The Oncologic Drugs Advisory Committee (ODAC) of the Food and Drug Administration voted to support approval of the small molecule kinase inhibitor pexidartinib for the treatment of adults with symptomatic tenosynovial giant cell tumor (TGCT) associated with severe morbidity or functional limitations and is not amenable to improvement with surgery.
The drug was favored by a 12-3 margin (no abstentions), with the majority of panel members agreeing that it offers clinical benefits that outweigh significant risk for elevated liver enzymes and small but real potential for serious or even fatal liver injury.
The FDA usually follows the recommendation of advisory committees in deciding final approval. Daiichi Sankyo plans to market the drug under the trade name Turalio.
Final approval and marketing of the drug will hinge on a mandatory Risk Evaluation and Mitigation Strategy that will require certification of prescribers, patient participation in education about the need for frequent liver function testing and the signs and symptoms of liver injury, and distribution of the drug only to certified pharmacies.
Both the ODAC panel members and pexidartinib’s manufacturer, Daiichi Sankyo, agreed that the drug is effective, but opinions about the degree of clinical benefit and the risk-benefit ratio differed.
TGCT is a rare, nonmalignant, and nonlethal tumor of the synovium, bursae, or tendon sheath that can be locally aggressive, and for some patients completely disabling.
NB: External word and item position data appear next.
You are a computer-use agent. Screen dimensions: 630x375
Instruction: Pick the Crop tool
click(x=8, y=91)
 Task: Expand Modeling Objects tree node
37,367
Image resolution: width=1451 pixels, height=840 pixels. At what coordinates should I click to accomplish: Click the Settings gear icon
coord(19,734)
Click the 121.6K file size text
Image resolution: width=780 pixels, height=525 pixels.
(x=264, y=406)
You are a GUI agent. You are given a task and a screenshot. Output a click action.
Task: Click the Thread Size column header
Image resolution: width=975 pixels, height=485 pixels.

Surgery is the primary mode of treatment, but less than 10% of patients have disease that is not amenable to resection; for these patients treatment options are limited, because there are no approved systemic therapies for the disease.
ENLIVEN
Evidence submitted to support the application comes from the phase 3 ENLIVEN trial, in which patients with TGCT not amenable to surgery were randomly assigned to receive pexidartinib or placebo. The trial was designed to enroll 126 patients to provide 90% power to detect a difference in objective response rate at a two-sided alpha level of 0.05, assuming an overall response rate of 10% with placebo, and 35% with pexidartinib.
The actual trial enrollment, however, fell a little short, with a total of 120 patients randomized.
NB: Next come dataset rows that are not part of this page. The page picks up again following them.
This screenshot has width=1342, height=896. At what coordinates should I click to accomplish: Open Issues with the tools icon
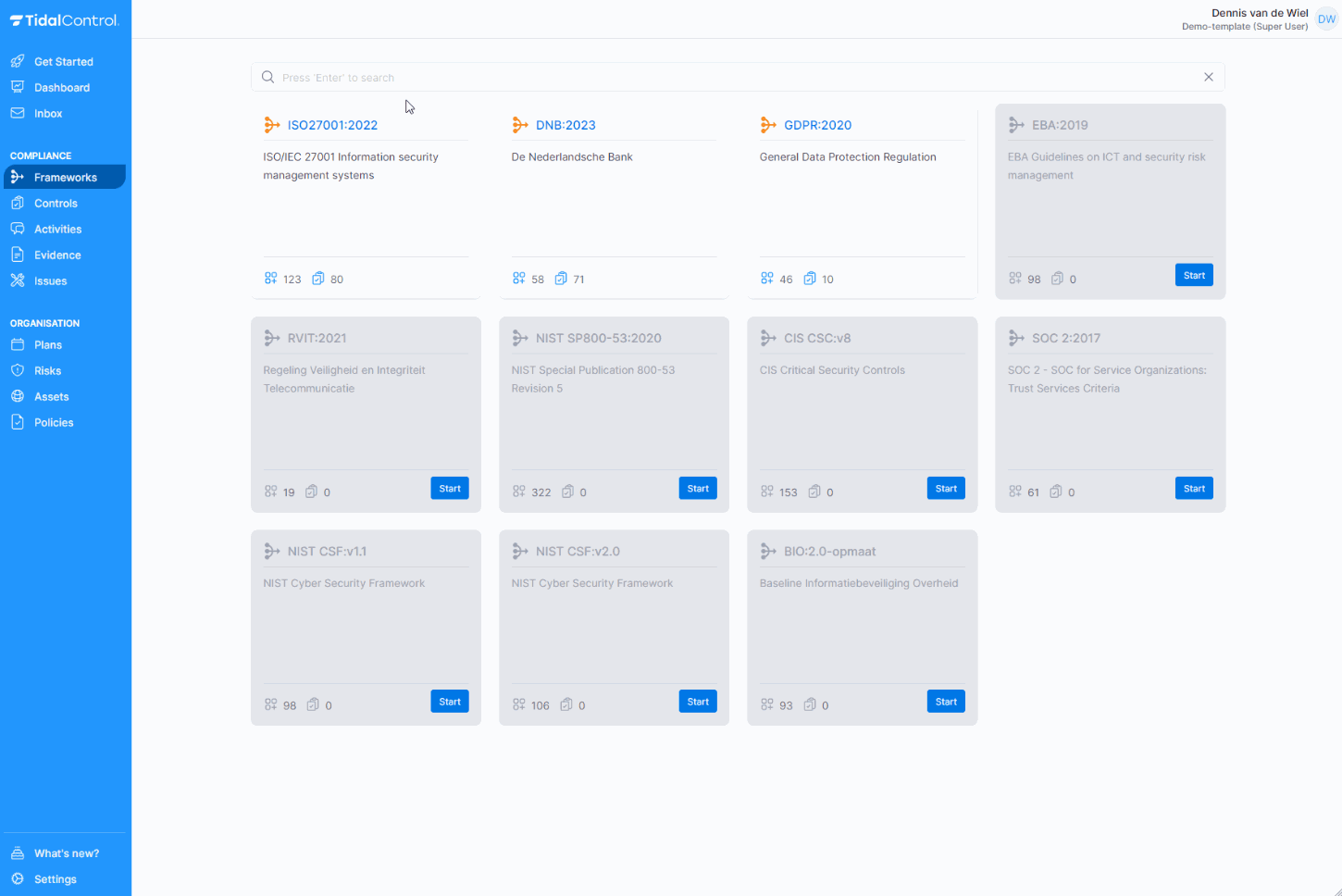(19, 280)

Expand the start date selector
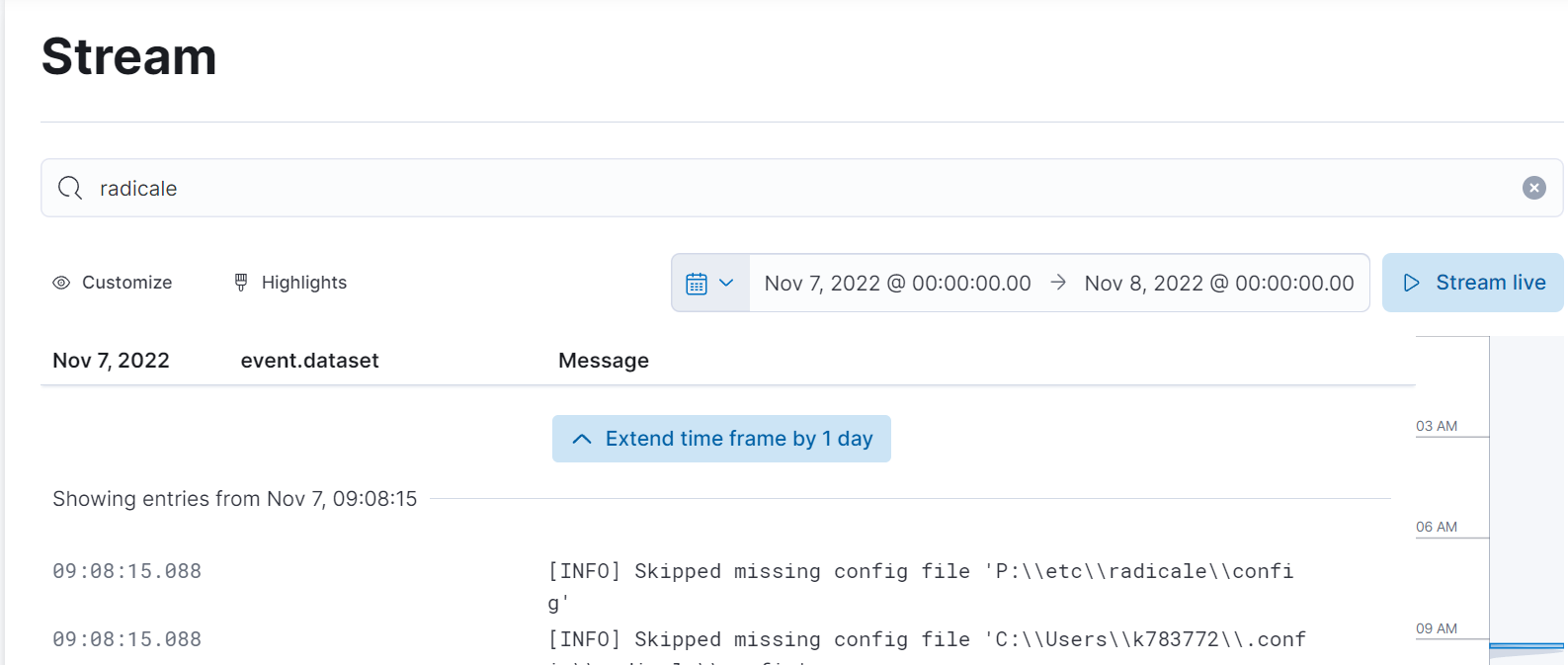tap(896, 283)
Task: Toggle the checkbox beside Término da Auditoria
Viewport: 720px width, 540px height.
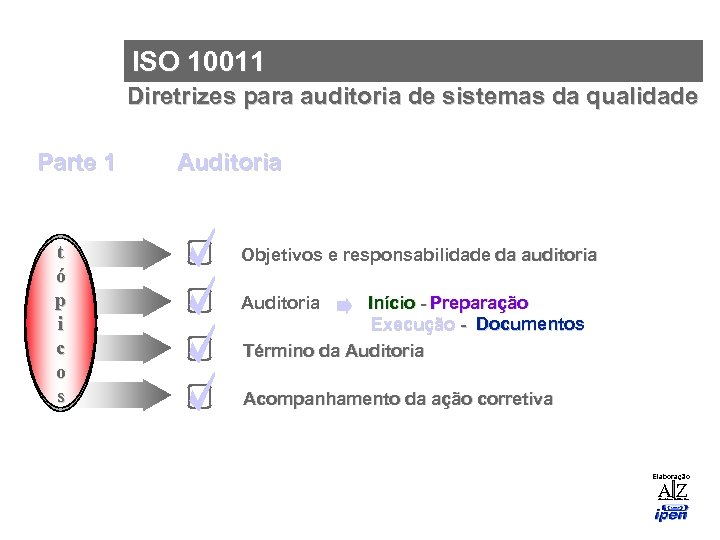Action: point(199,350)
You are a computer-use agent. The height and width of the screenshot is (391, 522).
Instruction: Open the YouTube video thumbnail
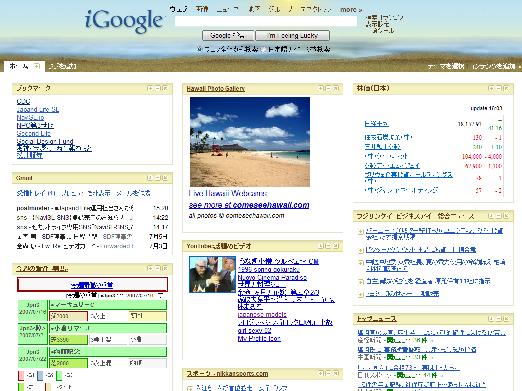[x=212, y=274]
The ORR at week 25 as assessed by blinded independent central reviewers, the primary endpoint, was 39% for the 61 patients in the pexidartinib group, compared with 0% for the 59 patients in the placebo group (P less than .0001).
There were also statistically significant improvements in the pexidartinib arm at week 25 in the secondary endpoints of mean change in range of motion (ROM), ORR by tumor-volume score at week 25, mean change from baseline in the Patient-Reported Outcomes Measurement Information physical function scale, and mean change in the Worst Stiffness numeric rating scale item. There were no significant differences between the groups for worst pain, however.
The FDA briefing document notes that “interpretation of the results of the secondary endpoints should be viewed with caution as there was a high proportion of missing data at week 25 for ROM, physical function, and worst stiffness (27%, 43% 43%, respectively); the proportion of patients with missing data was similar across study arms.”